TASK STATEMENT ▸
Reproduce everything from the start of the rows below down to the line containing "center [320, 354].", word for word, and leave out the pictures.

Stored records
----------

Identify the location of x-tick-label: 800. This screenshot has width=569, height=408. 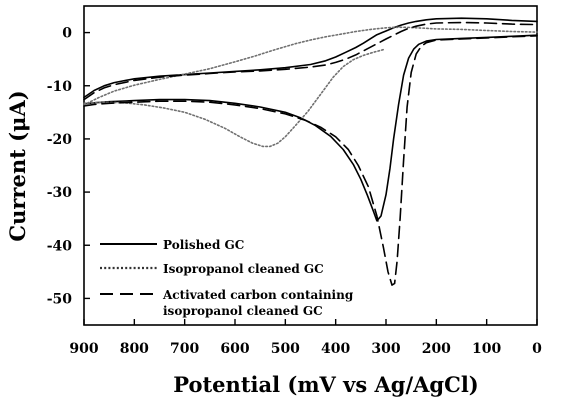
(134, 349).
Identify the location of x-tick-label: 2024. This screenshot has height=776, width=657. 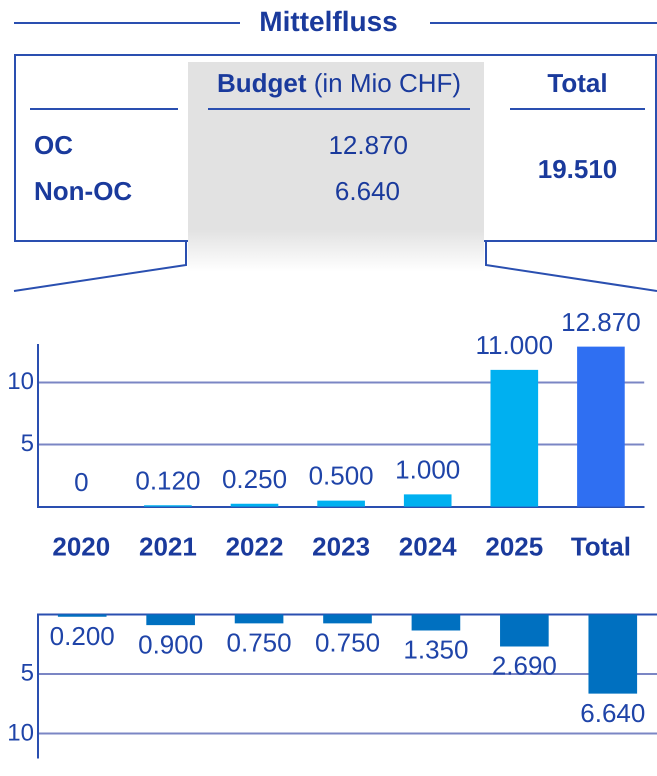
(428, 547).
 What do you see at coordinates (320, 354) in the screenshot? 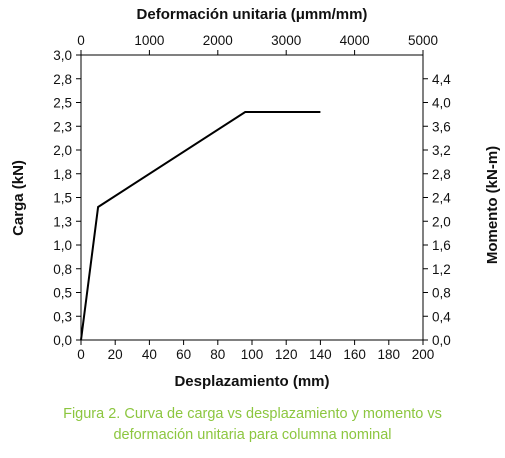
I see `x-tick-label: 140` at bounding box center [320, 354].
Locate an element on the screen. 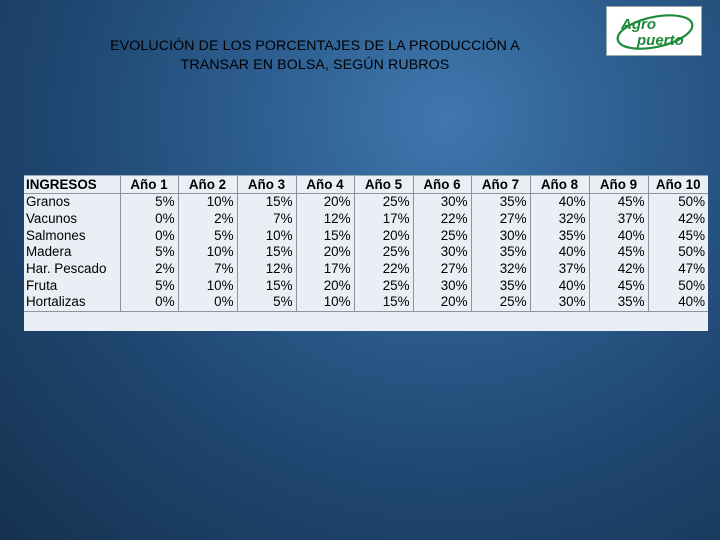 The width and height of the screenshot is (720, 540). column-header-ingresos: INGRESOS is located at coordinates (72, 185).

----------

EXPECTED ANSWER ▸
Identify the location of x-tick-label: 800. This screenshot has width=569, height=408. 
(134, 349).
Identify the location of x-tick-label: 2024. This screenshot has height=776, width=657. 
(428, 547).
 What do you see at coordinates (320, 354) in the screenshot? 
I see `x-tick-label: 140` at bounding box center [320, 354].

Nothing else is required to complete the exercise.